For instance, an alignment with a relatively low E-value in a small, specialized database might have a much higher E-value when searched against the massive NCBI non-redundant (nr) database. This difference occurs because the sheer volume of sequences in the larger database provides more opportunities for a random pairing to achieve a high score. Therefore, interpreting the E-value must always account for the size of the database used during the search.
The Role of the Bit Score in E-value Calculation
The E-value is mathematically derived from the Bit Score, a normalized measure of the alignment quality that provides the basis for statistical significance. The Bit Score is calculated from the raw alignment score, which is the sum of the substitution matrix values and gap penalties for the aligned segments. However, the raw score is dependent on the specific scoring system used.
The Bit Score standardizes the raw score by normalizing it based on the statistical parameters of the scoring system. This normalization process ensures that the Bit Score is independent of the scoring matrix, gap penalties, and the size of the search database. A higher Bit Score always corresponds to a better, more robust alignment.
Because the E-value is calculated exponentially from the Bit Score, a small increase in the Bit Score leads to a dramatically lower, more significant E-value. While the Bit Score provides an objective measure of alignment quality, the E-value adjusts that quality measure for the context of the search space, providing an easily interpretable number for statistical expectation.
Interpreting E-values and Choosing Cutoffs
Interpreting the E-value requires the user to set a threshold that balances the desire to find all potential matches against the need for high confidence in those matches. A common, strict threshold used in many research settings is an E-value less than \(1 \times 10^{-5}\), which suggests a high likelihood of a true homologous relationship. Matches with E-values this low are generally considered trustworthy hits that are highly unlikely to be random occurrences.

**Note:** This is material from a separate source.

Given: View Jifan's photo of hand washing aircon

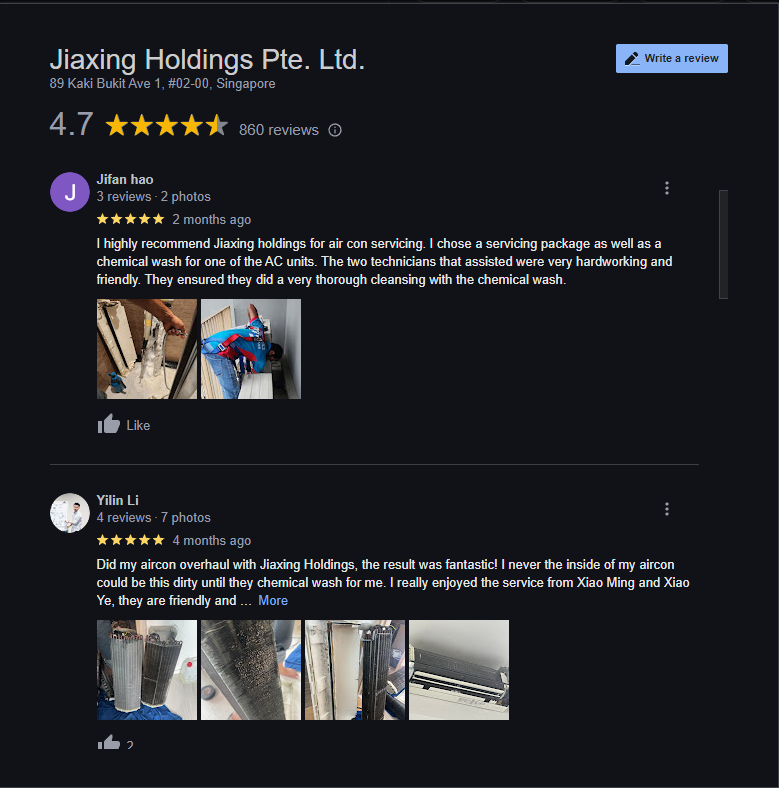Looking at the screenshot, I should [x=147, y=349].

Choosing a cutoff is a practical decision that involves a trade-off between sensitivity and specificity. Setting a very low cutoff, such as \(1 \times 10^{-50}\), ensures high specificity by only reporting nearly identical, highly confident matches. Conversely, setting a more relaxed cutoff, such as \(1\) or even \(10\), increases the sensitivity of the search, allowing for the discovery of more distantly related sequences.
Researchers performing exploratory searches for distant homology may use a higher E-value cutoff to capture those weaker, but still potentially meaningful, relationships. For very short query sequences, a relaxed cutoff may also be necessary to find any matches at all. The appropriate E-value cutoff depends on the specific biological question and the level of confidence required for the research.